Although ultraviolet light has been used for the treatment of hyperproliferative and inflammatory skin diseases for many years, it has not been used for the treatment of common, immunologically mediated disorders of the nasal mucous membrane. Neuman and Finkelstein used narrow-band, low energy, red-light phototherapy for the treatment of the nasal mucous membrane and they found it effective for perennial allergic rhinitis and for nasal polyposis (Neuman I, Finkelstein Y Narrow-band red light phototherapy in perennial allergic rhinitis and nasal polyposis. Ann Allergy Asthma Immunol 78: 399–406, 1997).
There are a number of ultraviolet light delivery systems, which use lasers. For example, the light of the 308 nm xenon chloride excimer laser can be guided by fiber optic cable for the cleaning of root canals by ablation (Folwaczny M, Mehl A, Haffner C, Hickel R: Substance removal on teeth with and without calculus using 308 nm XeCl excimer laser radiation. An in vitro investigation. J. Clin. Periodontol 26: 306–12, 1999). The 308 nm xenon chloride excimer laser is also suitable to treat artherosclerosis by treating the blood vessel walls (U.S. Pat. No. 4,686,979), or to enhance the cardiac oxygenization with transmyocardial laser revascularisation (U.S. Pat. No. 5,976,124), or inhibiting neovascularisation during angioplasty by destroying myocardial cells (U.S. Pat. No. 5,053,033).
These systems share the common feature that the high-energy ultraviolet light at the end of the light delivering system is focused on small areas of only a few hundred microns in diameter. This intense ultraviolet light carries out its effect by breaking some of the chemical bonds. However, the intense ultraviolet light damages the tissues with its ablative effect.
It is also known that larger skin lesions can be treated by using a number of small fiber optic cables (U.S. Pat. No. 6,071,302; WO9607451, Asawanonda P, Anderson R R, Chang Y, Taylor C R: 308-nm excimer laser for the treatment of psoriasis: a dose-response study. Arch Dermatol 136: 619–24, 2000).
Phototherapeutical systems attached to endoscopes are also used for the photodynamic treatment of tumors, such as bladder carcinoma or bronchial cancer. However, in these instruments no ultraviolet light is used, and they have special distal ends for tumor treatment (U.S. Pat. Nos. 4,313,431; 4,612,938; 4,676,231; 4,998,930; 5,146,917).
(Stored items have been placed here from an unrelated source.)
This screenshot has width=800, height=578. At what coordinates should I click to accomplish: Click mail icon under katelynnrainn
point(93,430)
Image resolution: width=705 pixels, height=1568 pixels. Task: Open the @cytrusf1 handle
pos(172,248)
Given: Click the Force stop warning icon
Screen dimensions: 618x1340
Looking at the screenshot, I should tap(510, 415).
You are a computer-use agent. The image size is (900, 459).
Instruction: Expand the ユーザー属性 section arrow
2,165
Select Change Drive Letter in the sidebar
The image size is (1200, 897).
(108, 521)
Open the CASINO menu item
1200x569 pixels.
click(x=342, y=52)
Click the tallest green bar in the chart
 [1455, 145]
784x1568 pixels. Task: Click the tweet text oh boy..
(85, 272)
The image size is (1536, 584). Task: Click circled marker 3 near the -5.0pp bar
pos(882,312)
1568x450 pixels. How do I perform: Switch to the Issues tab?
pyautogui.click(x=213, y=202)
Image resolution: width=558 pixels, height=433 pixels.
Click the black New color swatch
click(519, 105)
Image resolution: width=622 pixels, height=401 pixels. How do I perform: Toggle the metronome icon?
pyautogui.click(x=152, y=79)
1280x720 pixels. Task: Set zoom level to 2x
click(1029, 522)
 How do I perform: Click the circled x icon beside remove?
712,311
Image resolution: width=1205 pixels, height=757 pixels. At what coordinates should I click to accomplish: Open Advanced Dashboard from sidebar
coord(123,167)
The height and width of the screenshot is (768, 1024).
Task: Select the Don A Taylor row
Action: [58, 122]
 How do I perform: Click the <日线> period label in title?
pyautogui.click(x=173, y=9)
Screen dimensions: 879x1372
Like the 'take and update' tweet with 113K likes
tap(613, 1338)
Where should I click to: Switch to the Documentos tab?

At present, the phototherapeutical systems delivering ultraviolet light consist of a hand piece specifically shaped to a special problem. As such, they are either unsuitable or inconvenient for the treatment of small body cavities such as the nasal cavity with visual control.
Finally, only the light of small concentrated ultraviolet light sources can be coupled with good efficiency into thin optical fiber cables, which have a diameter of a few tenth of millimeter. Ultraviolet lasers are suitable for this purpose, but they are expensive.